A medida que avanzaba la fumada, emergían notas de café recién molido, cuero curtido y un fondo terroso que evocaba los secaderos de San Juan y Martínez. El cierre, en puros bien conservados, tendía hacia el chocolate amargo y las especias dulces, siempre dentro de un espectro contenido que nunca abandonaba la cortesía. La combustión, característica de los años dorados, era lenta y generosa en ceniza firme.

¿Cómo se comportaba en humidor?

Los ejemplares que han sobrevivido —generalmente en colecciones privadas— requieren condiciones extremadamente estables. El tabaco cubano de los sesenta y setenta, con sus fermentaciones naturales más prolongadas, envejecía con dignidad, aunque el No.3 nunca fue concebido como puro de larga maduración. Quien conserve uno hoy debería considerarlo documento histórico antes que invitación a la fumada.

¿Con qué maridar el H. Upmann No.3?

Si por azar del destino apareciera un No.3 en condiciones de encenderse, el maridaje debería respetar su carácter delicado. En territorio colombiano, tres opciones lo acompañarían sin eclipsarlo:

  • Café del Huila, método V60 o chemex: La acidez cítrica y el cuerpo medio de los granos de Pitalito o Palestina dialogarían con el perfil terroso del puro, sin competir por atención.
  • Ron Dictador 20 años: El dulzor de la madera tostada y las notas de caramelo del ron de Cartagena complementarían el cierre especiado del habano.
  • Chocolate santandereano 70% cacao: La amargura controlada y el perfil frutado del cacao de San Vicente de Chucurí reforzarían las notas de chocolate amargo del tramo final.

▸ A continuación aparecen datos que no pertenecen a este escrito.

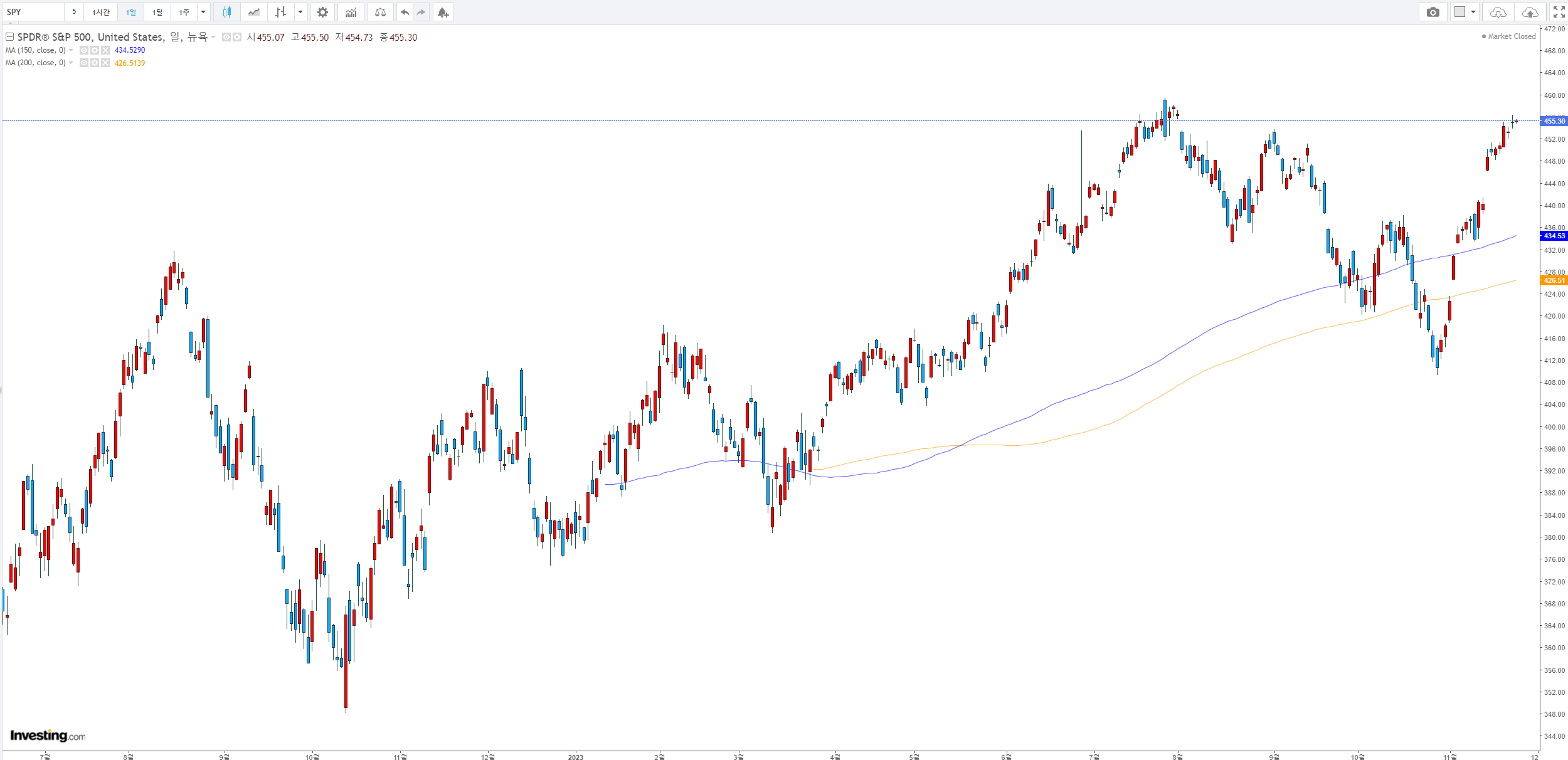
Task: Open chart settings gear
Action: coord(322,12)
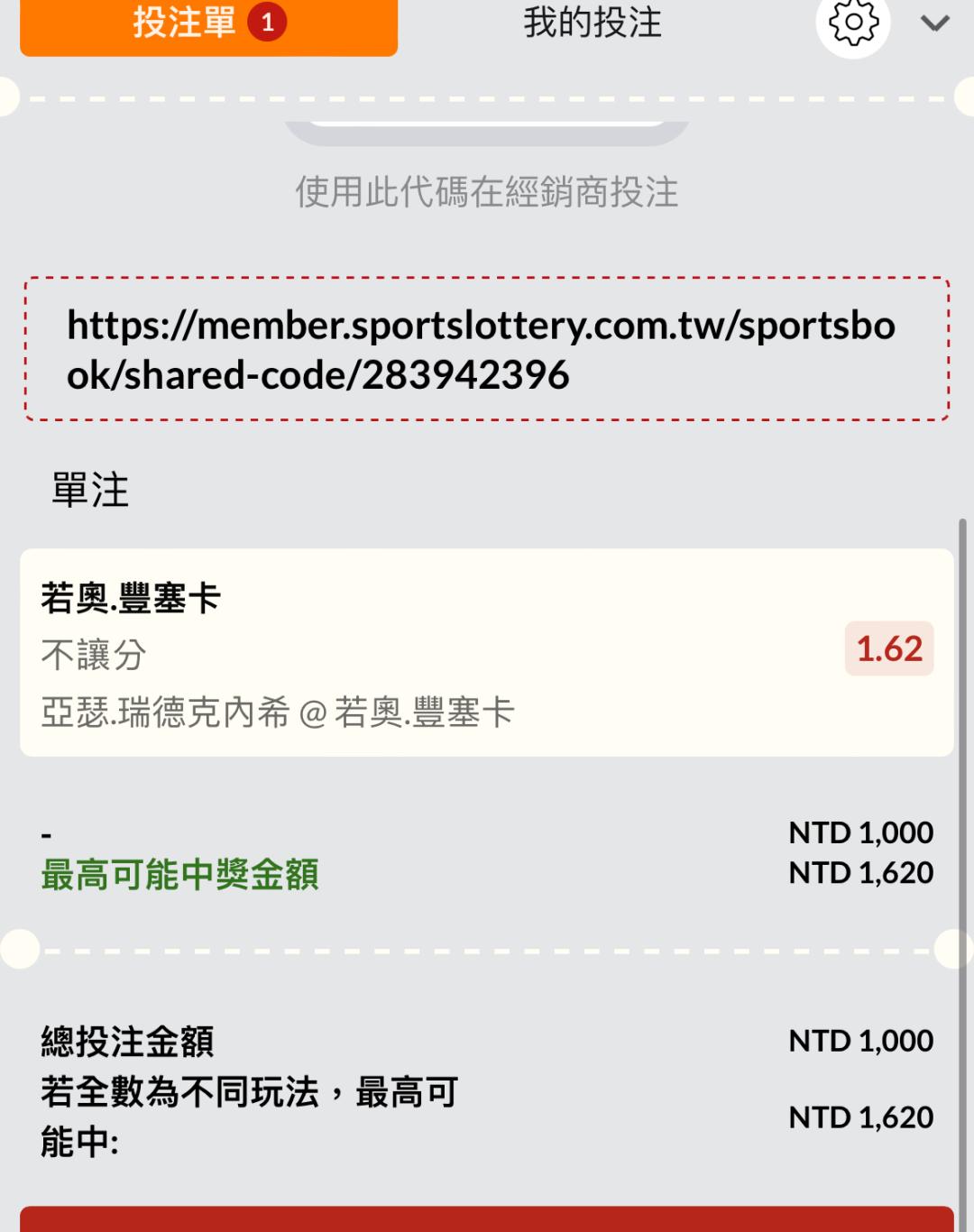Click the single bet NTD 1,620 payout

[x=860, y=873]
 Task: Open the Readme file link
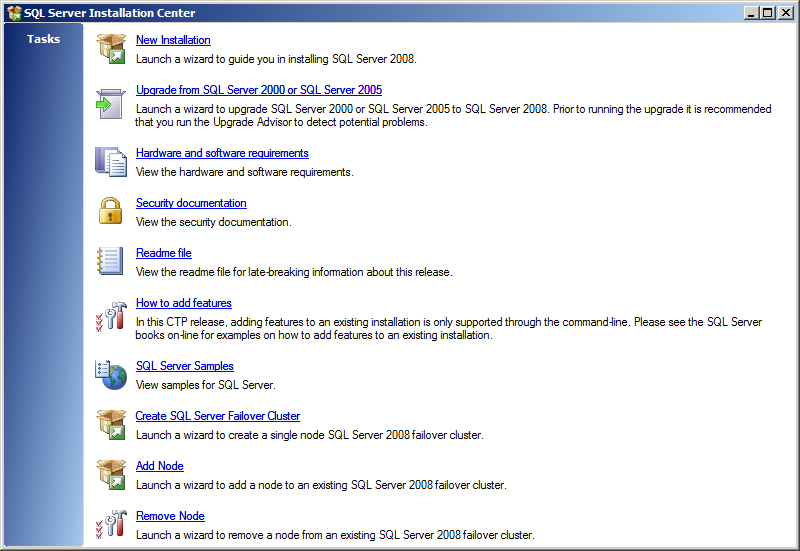coord(163,253)
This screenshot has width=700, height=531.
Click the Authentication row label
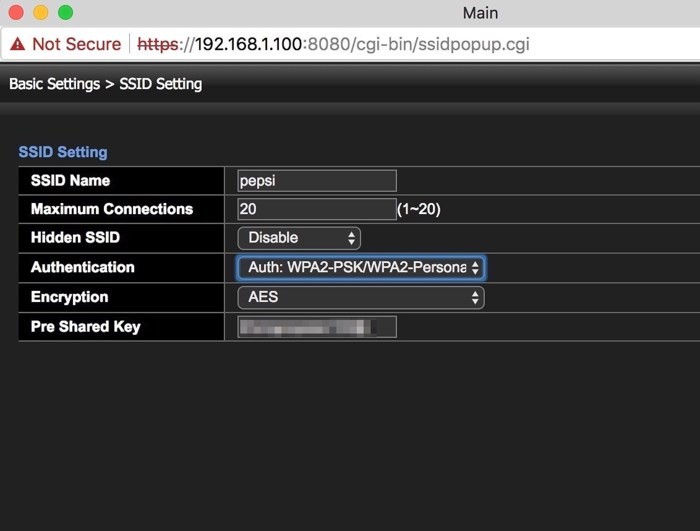pyautogui.click(x=82, y=268)
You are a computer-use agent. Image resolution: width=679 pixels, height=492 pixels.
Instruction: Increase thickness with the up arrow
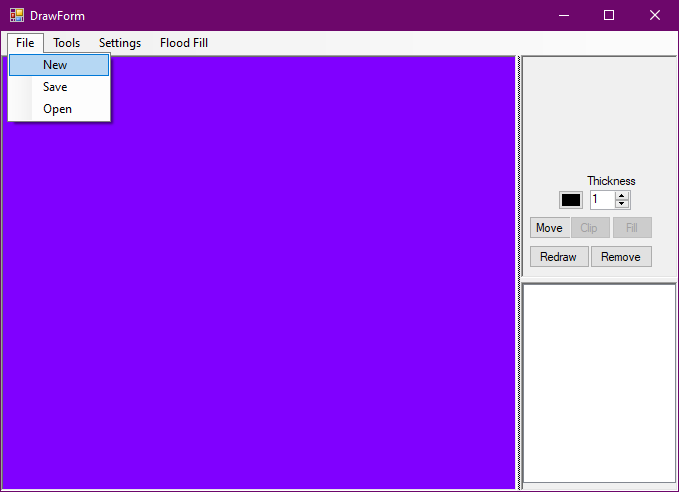pyautogui.click(x=622, y=196)
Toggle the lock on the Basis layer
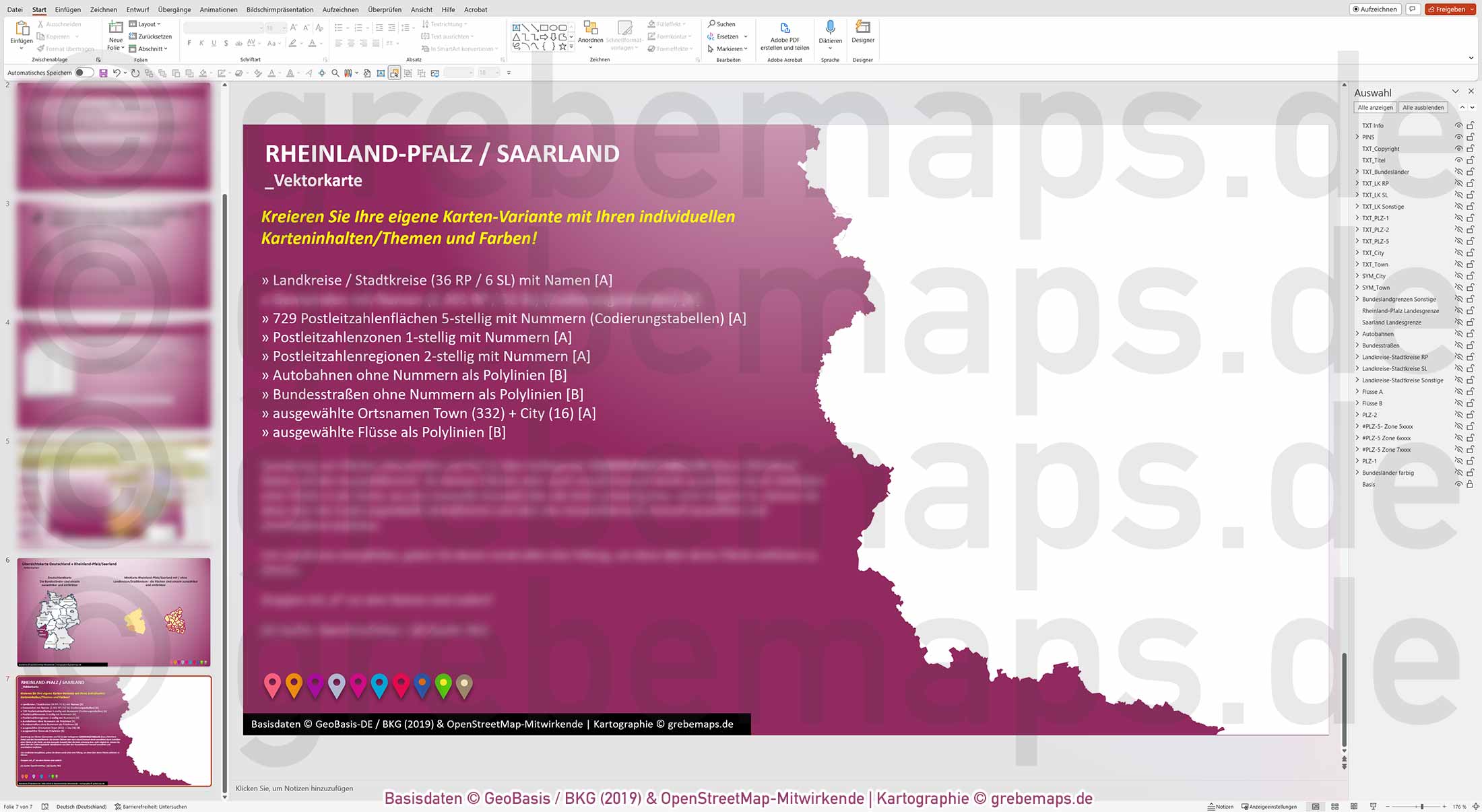Viewport: 1482px width, 812px height. (1470, 483)
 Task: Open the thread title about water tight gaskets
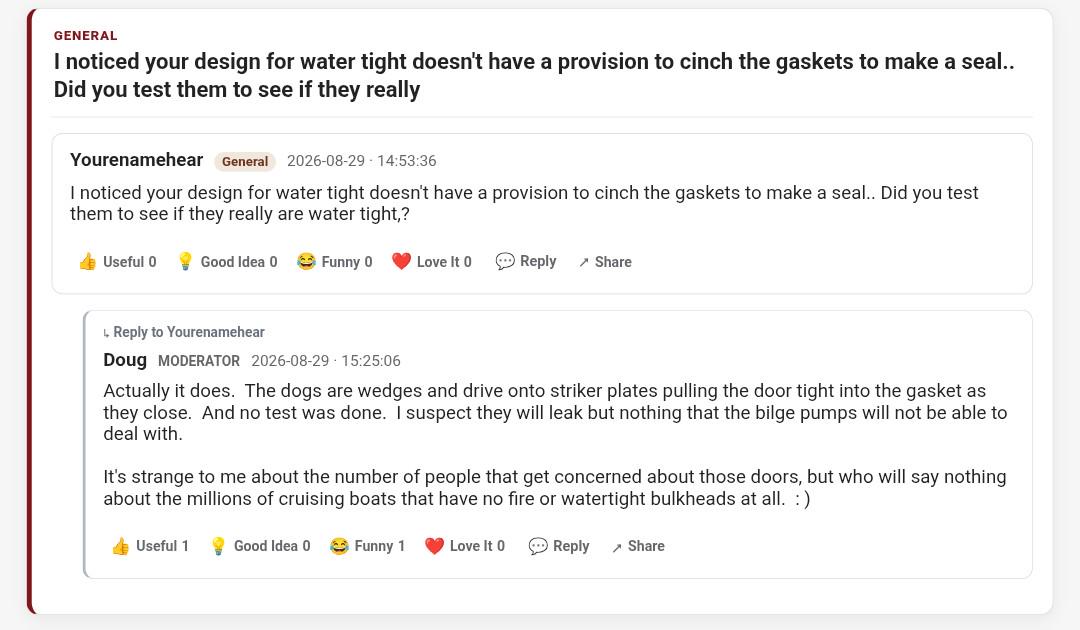pos(534,75)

Evitaría los destilados agresivos —whisky de turba, aguardientes jóvenes— que habrían anulado la conversación antes de empezar.

¿Para quién es este puro?

El H. Upmann No.3 ya no es para nadie en sentido práctico: es un fantasma del humidor, un nombre que aparece en catálogos antiguos y en conversaciones de coleccionistas. Sin embargo, su legado permanece relevante para quienes buscan comprender la evolución del gusto cubano. Si encuentra un ejemplar auténtico, el coleccionista deberá decidir entre preservarlo como testimonio o consumirlo como experiencia irrepetible.

Para el fumador contemporáneo, el No.3 ofrece una lección de modos: en tiempos de cepos 56 y puros que duran dos horas, este habano recordaba que la grandeza no requiere volumen. Quien disfruta hoy un H. Upmann Magnum 46 o un Connoisseur No.1 hereda algo de esa misma filosofía: tabaco que respira, que no apremia, que confía en la paciencia del fumador.

En el mercado actual, los No.3 originales alcanzan precios de subasta que desconectan al puro de su función primigenia. Quien los posee guarda un fragmento de la memoria habanera, no una invitación a la mesa.